I completely understand all of you.
I also have a friend who, while she has never been diagnosed, to my knowledge, shows every symptom of HPD.
I now live very far away from her, and only see her about twice a year (about all I can handle) but I don’t have the courage to cut all ties because she has never done anything to me directly, she really loves me, and I’ve known her since I was 3.
Her and I are exact opposites. It does not seem like she has any passions in life, while I am completely absorbed by music and politics. She always needs people’s attention and approval, while I prefer to be solitary. Also, she considers me to be her best, closest friend, who would never judge her and would always be by her side, yet, as I said, we only see each other twice a year, barely ever talk in between (like maybe a short msn conversation like twice or three times a year) and when I do see her, I have nothing to talk about.

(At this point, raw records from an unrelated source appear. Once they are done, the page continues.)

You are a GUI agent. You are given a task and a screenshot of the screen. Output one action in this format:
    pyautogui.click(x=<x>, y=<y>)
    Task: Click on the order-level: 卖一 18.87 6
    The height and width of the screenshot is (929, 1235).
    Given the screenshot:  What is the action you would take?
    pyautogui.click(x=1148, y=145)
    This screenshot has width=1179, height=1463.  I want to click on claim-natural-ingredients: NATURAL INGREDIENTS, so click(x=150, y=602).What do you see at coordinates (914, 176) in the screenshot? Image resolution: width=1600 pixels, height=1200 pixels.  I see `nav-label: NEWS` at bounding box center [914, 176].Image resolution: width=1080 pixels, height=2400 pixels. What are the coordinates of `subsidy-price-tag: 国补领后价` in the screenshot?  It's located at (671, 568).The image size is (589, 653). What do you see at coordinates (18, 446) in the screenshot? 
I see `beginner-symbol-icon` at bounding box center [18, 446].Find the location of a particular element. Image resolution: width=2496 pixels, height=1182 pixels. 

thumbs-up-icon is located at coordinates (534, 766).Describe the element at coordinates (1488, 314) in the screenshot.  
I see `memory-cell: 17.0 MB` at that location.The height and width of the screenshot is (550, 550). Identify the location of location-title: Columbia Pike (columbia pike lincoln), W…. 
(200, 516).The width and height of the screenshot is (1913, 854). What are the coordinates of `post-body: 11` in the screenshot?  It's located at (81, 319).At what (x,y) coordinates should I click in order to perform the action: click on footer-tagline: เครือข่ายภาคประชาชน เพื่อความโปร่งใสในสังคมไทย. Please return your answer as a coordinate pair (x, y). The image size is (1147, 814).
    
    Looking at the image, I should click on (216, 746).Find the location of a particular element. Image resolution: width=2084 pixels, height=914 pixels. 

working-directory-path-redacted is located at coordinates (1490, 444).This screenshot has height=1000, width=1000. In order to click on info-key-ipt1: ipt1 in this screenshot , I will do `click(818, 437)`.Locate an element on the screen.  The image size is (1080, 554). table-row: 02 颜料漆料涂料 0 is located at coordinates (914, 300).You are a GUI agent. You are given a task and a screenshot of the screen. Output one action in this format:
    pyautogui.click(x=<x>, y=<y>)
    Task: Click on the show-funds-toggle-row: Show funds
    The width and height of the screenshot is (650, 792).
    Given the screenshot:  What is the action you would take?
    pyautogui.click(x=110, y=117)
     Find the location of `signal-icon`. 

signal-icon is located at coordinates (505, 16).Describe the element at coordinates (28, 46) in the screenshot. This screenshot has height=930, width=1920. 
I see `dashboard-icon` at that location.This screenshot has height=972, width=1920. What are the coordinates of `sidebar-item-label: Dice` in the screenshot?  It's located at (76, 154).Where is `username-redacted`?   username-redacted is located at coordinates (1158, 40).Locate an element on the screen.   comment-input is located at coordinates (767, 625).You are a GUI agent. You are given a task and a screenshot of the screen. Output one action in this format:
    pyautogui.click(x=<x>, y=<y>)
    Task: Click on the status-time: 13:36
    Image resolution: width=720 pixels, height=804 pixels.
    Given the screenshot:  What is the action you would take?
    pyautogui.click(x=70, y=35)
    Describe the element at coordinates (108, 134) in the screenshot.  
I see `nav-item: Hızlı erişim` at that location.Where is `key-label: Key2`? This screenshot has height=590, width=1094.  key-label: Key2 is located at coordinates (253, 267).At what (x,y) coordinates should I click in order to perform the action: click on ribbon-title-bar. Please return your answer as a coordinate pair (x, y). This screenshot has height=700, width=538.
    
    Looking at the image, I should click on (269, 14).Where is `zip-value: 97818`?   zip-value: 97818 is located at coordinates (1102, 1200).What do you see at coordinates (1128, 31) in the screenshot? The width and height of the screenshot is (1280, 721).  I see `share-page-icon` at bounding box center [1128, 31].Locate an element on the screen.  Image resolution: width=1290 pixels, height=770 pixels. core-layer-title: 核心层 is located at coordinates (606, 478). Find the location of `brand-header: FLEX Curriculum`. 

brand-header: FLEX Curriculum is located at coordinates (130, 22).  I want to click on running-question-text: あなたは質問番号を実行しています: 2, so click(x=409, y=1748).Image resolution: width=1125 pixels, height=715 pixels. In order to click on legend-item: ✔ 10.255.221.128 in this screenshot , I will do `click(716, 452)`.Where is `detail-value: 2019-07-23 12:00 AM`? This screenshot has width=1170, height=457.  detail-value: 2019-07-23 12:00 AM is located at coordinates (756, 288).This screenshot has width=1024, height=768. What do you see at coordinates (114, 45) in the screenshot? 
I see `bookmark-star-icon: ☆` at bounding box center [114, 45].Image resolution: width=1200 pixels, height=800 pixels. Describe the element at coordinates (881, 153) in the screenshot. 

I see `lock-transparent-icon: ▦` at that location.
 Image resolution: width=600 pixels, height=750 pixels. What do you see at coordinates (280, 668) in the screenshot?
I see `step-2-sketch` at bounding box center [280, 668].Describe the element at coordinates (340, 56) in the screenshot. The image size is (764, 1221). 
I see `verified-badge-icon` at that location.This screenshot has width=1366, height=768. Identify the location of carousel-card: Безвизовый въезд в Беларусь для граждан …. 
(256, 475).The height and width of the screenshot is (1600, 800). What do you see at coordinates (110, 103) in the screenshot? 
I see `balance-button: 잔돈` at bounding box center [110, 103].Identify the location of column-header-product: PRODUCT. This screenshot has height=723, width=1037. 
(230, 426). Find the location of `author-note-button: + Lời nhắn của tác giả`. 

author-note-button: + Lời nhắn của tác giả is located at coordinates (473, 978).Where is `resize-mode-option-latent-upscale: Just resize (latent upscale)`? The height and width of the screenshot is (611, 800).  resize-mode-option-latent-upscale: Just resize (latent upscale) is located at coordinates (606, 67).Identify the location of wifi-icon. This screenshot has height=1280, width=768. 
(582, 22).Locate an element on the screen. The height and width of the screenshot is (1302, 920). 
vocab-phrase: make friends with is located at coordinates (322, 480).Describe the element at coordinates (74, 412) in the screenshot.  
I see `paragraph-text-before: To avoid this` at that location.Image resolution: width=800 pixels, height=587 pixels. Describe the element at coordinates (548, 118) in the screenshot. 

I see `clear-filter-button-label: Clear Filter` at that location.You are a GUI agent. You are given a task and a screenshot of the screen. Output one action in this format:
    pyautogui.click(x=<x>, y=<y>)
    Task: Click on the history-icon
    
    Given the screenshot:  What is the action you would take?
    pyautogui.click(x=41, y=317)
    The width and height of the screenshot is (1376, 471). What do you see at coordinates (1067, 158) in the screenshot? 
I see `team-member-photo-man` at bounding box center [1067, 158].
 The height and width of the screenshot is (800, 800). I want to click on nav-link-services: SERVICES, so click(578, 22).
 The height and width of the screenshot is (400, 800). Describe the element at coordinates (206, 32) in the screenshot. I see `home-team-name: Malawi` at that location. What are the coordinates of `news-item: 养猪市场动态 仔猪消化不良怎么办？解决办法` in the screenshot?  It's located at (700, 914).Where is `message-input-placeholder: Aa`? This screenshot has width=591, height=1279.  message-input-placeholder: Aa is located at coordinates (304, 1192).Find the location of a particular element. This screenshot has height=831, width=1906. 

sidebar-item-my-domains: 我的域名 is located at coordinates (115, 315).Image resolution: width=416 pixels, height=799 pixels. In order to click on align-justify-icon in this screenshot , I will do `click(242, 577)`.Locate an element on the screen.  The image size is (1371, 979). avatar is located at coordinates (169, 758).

Also, she is bound to violent mood swings, being happy and laughing a minute and then crying or complaining about everything the next. This irritates me because I have a limited range of emotions myself and tend to be very even-tempered. People that are overly exuberant bug me.
Since she was little, she’s always made up things or exaggerated things to attract attention/pity/praise. She also blames everyone but herself for the bad things that happen in her life. (There are lots!).
She is also very promiscuous and has been emotionally or sexually involved with most of the single (and some taken) men that came into her life.
She even had a child with a neighbor who happened to be in a relationship at the time. It wasn’t an accident, she did it on purpose. The guy has mental health and addiction issues (she always picks men with some kind of problem, it seems) and when he dumped her and decided to go to rehab and therapy to get a better life for himself, she cut him out of her and the child’s life and badmouths him every occasion she gets. Now granted, he is hardly the father of the year but still… At least he’s trying!

I find her extremely tiring and I don’t know how to initiate a conversation on the topic with her. But yeah, I understand what you’re going through in a big way!

She also does the “surprise visits” to a couple of people and harasses them on the phone. (Thankfully she does not do it to me.)